En la televisión hay personas opinando a todas horas, pero no tengo noticia de que ninguna de ellas haya arreglado nada. Ya no digo el país; al menos podían haber arreglado un enchufe estropeado o una farola fundida. Mi nieto insistía en que les contestara, y yo que ni hablar; entonces me dijo que por lo menos les saludara. Eso lo acepté, pues no tengo nada en contra de la buena educación. Pero claro, si saludas, ¿cómo no vas a contestar? De manera que empecé a contestar y ahí se fue liando la cosa.

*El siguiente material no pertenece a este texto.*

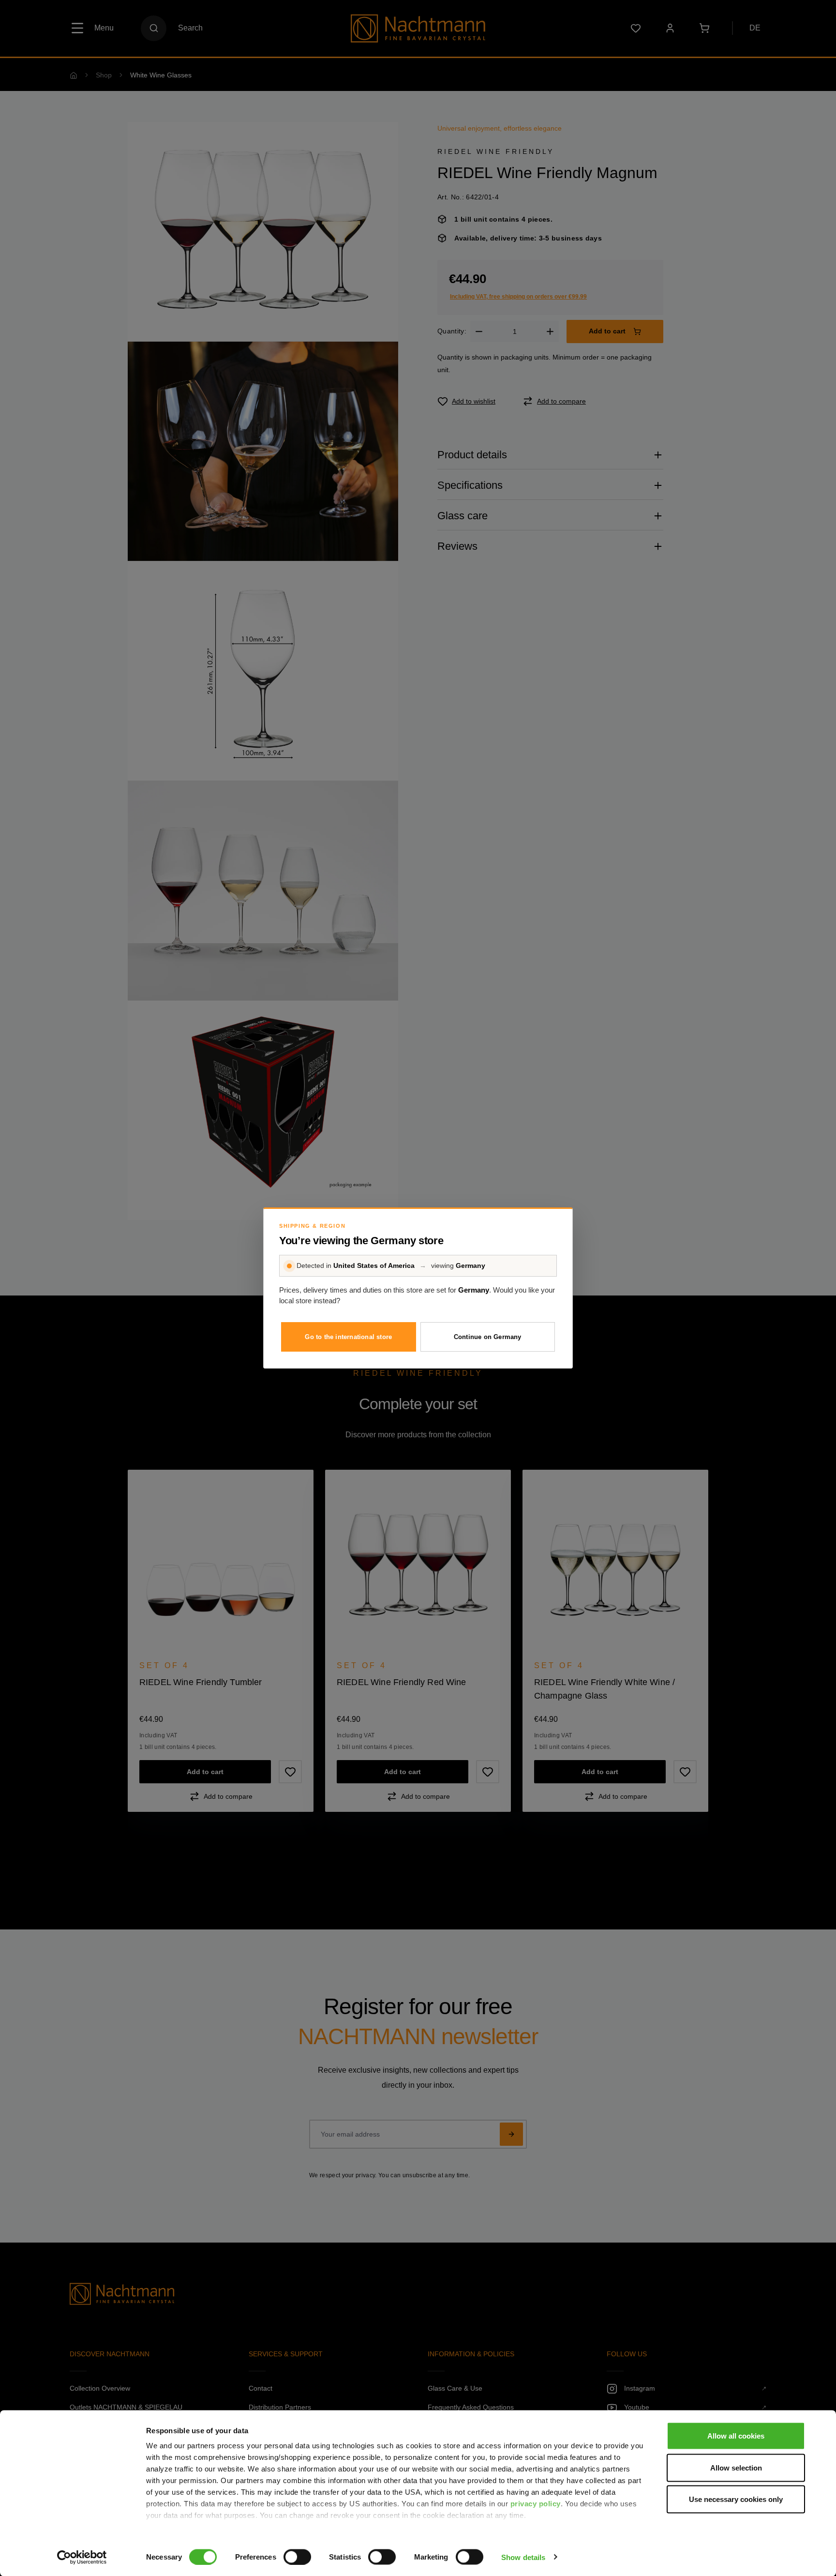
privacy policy (535, 2504)
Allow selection (736, 2467)
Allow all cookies (735, 2436)
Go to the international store (348, 1337)
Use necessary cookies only (736, 2499)
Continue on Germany (488, 1337)
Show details (523, 2557)
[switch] (297, 2556)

Las películas y las historias y hasta los blogs se parecen un poco al universo: tienen un principio, un medio... y no está tan claro que, de momento, tengan un final, sino más bien un «hasta aquí». Igual que el universo, que expandiéndose y expandiéndose, ha llegado a crear este tiempo en que leéis lo que yo –y algunas y algunos que se incorporaron al blog– hemos escrito.

Ya me despido y os dejo con el blog. Aunque quiero deciros una cosa más: cuando por la noche miréis las estrellas, podéis pensar que son pegatinas luminosas que alguien ha puesto en un techo más grande que el techo de vuestro cuarto. Esta imagen se basa en el aspecto que tiene lo que nos rodea. Podéis quedaros solo con el aspecto. Pero también podéis seguir averiguando.

Porque saber cómo son las estrellas de verdad no os impide imaginar metáforas, comparar las estrellas con pegatinas o con lágrimas o con copos de nieve. No os quita nada y, en cambio, os entrega un secreto. Ya que a nadie que no sepa cómo son las estrellas, por mucho que las mire, se le va a ocurrir pensar en gigantescas bolas de fuego del tamaño de cientos de miles de planetas como el nuestro, y a veces muchísimo más grandes, que brillan a distancias de vértigo. Es una comparación bastante más fantástica que las otras; y es que a menudo pensamos que las locuras, las fantasías, las metáforas se incuban en la imaginación, y olvidamos que la verdad puede ser increíblemente extraordinaria.